Chromosome Siamese Abnormality Detector - Detection of structural chromosomal abnormalities using Siamese architecture
Highly performing automatic detection of structural chromosomal abnormalities using Siamese architecture
The detection of structural chromosomal abnormalities (SCA) is crucial for the diagnosis, prognosis and management of many genetic diseases and cancers. This detection, done by highly qualified medical experts, is tedious and time-consuming. We propose a highly performing and intelligent method to assist cytogeneticists to screen for SCA. Each chromosome is present in two copies that make up a pair of chromosomes. Usually, SCA are present in only one copy of the pair. Convolutional neural networks (CNN) with a Siamese architecture are particularly relevant for evaluating similarities between two images, which is why we intended to use this method to detect abnormalities within copies of chromosomes.
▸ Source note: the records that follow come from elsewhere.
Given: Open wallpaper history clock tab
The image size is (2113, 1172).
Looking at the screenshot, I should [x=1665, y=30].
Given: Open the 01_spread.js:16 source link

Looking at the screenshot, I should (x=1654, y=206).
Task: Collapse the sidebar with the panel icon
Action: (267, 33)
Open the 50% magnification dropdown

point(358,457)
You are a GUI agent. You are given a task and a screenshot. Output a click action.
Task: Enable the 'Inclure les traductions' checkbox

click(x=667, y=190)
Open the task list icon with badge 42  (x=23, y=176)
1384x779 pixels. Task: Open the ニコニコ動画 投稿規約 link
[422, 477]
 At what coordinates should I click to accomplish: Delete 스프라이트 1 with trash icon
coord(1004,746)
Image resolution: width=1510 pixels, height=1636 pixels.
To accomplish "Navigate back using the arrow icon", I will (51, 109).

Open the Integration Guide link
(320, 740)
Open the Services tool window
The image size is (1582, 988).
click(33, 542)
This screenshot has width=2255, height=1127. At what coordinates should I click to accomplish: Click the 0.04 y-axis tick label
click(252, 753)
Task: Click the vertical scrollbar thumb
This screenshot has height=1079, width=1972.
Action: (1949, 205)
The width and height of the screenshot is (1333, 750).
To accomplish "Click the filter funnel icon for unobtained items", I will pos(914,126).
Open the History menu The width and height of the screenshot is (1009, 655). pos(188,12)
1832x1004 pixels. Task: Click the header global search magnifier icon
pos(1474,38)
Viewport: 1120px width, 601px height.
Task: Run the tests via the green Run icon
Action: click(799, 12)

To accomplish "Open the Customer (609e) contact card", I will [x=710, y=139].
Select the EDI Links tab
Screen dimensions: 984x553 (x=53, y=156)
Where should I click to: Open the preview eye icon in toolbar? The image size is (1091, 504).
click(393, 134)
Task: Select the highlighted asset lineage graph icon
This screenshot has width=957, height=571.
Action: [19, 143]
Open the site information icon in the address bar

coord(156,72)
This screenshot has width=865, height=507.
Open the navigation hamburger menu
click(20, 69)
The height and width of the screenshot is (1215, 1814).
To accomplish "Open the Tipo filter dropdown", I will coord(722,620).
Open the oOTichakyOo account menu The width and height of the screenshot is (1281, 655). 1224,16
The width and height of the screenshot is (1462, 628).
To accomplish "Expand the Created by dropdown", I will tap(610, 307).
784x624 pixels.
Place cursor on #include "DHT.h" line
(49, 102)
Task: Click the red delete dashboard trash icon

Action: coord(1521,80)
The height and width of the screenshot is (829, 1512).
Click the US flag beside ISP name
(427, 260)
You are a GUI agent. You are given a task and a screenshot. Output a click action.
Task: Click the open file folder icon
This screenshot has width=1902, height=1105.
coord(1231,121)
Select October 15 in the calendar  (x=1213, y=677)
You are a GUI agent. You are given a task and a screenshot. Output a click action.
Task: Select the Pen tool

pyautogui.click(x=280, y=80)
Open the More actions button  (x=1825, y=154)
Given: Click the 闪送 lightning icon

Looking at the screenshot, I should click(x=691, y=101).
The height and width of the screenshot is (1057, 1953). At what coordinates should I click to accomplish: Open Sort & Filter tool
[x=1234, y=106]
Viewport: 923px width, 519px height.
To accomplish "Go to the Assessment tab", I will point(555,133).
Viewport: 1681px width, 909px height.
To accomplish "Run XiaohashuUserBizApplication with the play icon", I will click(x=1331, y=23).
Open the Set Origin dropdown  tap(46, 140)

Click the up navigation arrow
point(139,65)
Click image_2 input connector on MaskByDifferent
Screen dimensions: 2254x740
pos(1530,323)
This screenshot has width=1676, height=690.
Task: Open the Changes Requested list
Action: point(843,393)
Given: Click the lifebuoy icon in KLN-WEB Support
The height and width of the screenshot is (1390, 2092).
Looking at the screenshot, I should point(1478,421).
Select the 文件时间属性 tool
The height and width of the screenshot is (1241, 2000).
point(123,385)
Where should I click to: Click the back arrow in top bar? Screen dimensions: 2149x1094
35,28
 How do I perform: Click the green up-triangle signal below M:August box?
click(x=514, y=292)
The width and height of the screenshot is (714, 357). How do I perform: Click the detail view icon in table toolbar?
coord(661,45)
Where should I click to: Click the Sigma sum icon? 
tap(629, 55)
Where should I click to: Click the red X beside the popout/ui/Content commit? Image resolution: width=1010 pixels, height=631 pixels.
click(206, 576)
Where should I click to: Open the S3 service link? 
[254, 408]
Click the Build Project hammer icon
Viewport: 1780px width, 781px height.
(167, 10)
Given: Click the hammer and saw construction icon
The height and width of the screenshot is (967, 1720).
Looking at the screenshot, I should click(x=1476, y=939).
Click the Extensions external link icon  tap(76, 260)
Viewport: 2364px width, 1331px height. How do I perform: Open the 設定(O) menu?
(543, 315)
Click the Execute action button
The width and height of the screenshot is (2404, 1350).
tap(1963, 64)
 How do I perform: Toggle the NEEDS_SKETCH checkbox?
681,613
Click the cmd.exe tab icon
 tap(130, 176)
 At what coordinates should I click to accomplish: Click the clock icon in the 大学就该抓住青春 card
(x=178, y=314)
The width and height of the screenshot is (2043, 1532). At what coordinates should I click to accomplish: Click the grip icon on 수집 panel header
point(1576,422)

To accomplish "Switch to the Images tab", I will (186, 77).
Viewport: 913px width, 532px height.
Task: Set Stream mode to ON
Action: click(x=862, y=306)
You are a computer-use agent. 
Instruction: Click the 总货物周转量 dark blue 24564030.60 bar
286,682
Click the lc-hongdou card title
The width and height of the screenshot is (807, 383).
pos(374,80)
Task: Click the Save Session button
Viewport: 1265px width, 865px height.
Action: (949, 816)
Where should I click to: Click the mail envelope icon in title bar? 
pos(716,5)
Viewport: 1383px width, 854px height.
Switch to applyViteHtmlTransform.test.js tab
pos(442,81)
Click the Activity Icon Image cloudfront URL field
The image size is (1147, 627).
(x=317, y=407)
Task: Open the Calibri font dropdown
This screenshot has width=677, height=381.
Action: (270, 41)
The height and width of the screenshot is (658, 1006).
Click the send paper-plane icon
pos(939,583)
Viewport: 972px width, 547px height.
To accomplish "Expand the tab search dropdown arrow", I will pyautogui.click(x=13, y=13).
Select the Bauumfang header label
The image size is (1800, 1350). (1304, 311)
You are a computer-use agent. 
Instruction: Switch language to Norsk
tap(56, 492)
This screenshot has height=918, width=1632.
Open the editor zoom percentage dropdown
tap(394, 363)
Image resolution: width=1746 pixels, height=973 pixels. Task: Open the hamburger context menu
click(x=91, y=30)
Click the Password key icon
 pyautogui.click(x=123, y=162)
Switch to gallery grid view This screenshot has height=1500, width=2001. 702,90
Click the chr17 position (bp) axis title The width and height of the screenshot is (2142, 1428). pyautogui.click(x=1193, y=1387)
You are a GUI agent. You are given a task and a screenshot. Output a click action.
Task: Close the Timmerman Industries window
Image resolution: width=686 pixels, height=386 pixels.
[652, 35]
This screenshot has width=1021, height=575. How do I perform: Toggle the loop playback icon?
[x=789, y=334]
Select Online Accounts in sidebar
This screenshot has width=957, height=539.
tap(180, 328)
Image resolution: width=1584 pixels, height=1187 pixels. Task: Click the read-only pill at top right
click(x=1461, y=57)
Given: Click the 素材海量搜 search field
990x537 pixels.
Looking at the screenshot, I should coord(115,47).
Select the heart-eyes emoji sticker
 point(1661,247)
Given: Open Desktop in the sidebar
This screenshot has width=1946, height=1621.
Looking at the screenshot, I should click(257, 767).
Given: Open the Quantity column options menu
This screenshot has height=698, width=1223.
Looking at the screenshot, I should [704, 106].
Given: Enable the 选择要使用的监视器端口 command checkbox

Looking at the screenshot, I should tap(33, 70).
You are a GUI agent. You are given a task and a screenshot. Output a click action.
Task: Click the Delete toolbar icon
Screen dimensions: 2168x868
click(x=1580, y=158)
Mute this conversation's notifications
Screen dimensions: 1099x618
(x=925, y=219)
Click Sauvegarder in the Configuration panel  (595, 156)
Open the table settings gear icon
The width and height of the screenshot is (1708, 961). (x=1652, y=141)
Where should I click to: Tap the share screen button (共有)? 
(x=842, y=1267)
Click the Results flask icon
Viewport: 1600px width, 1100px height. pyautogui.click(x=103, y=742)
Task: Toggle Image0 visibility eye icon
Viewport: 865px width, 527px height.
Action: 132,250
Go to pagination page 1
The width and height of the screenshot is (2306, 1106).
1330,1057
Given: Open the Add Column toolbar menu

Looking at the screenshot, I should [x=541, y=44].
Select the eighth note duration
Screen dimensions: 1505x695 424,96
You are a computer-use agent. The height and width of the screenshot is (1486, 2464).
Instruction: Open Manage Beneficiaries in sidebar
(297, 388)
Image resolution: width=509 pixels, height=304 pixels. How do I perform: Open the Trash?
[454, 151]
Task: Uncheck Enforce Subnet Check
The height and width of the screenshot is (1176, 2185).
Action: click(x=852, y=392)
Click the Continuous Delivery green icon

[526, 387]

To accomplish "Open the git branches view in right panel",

As a proof-of-concept, we first focused on a deletion occurring on chromosome 5 (del(5q)) observed in hematological malignancies. Using our dataset, we conducted several experiments without and with data augmentation on seven popular CNN models. Overall, the performances obtained were very relevant for detecting deletions, particularly with the Xception and InceptionResNetV2 models achieving 97.50% and 97.01% of the F1 score, respectively. We additionally demonstrated that these models successfully recognized another SCA, inversion inv(3), which is one of the most difficult SCA to detect. This experiment improved when the training was applied on inversion inv(3) dataset, achieving 98.65% of accuracy and 94.82% of F1 score. The technique that we propose in this paper is the first highly performing method based on Siamese architecture that allows the detection of SCA.